Satyajit Rath, an immunologist, National Institute of Immunology (NII), told PTI that less than 15% of Indian adults have been vaccinated with two doses, and this clearly means that all Indians who are more vulnerable to infection have not yet necessarily gotten two doses. “I therefore think that it is ethically premature to begin planning a third dose to a fortunate category of people at this stage,” he said. “It is also pragmatically premature to do so, since we have no really clear idea of who is more vulnerable to infection. We do know that some co-morbid categories are more vulnerable to serious illness, but two doses of the current vaccines currently protect quite well against that.”

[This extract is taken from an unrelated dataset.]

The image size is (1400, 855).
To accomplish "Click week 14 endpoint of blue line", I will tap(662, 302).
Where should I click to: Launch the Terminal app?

Vineeta Bal, also an immunologist, guest faculty, Pune’s Indian Institute of Science Education and Research, agreed that India should not think of providing booster doses at this stage when about 40% of the eligible population is yet to receive the first dose. She believes vulnerable people, those with co-morbidities, may be considered for additional shots on a case by case basis. “But it has to be remembered that additional shots do not cover specific variants, which are supposed to be more dangerous.”
India, on Friday, administered a record over 2.5 crore COVID-19 vaccine doses, taking the cumulative number of doses administered in the country to 79.33 crore. Official sources said an estimated 63% of India’s adult population has received its first dose and 21% are fully vaccinated. Rath said all current COVID vaccines in use worldwide remain very effective for protection against serious illness or death from the infection without any booster doses. “While antibody levels are indeed going down after a few months, this is neither surprising, nor does it necessarily indicate any substantial loss of this kind of protection. How much longer it will be before any such loss begins to be seen is an empirical question for which we will have to wait for data.”
Furthermore, an expert review in The Lancet, this week, highlighted that vaccine efficacy against severe COVID-19, even for the Delta variant, is so high that booster doses for the general population are not appropriate at this stage in the pandemic.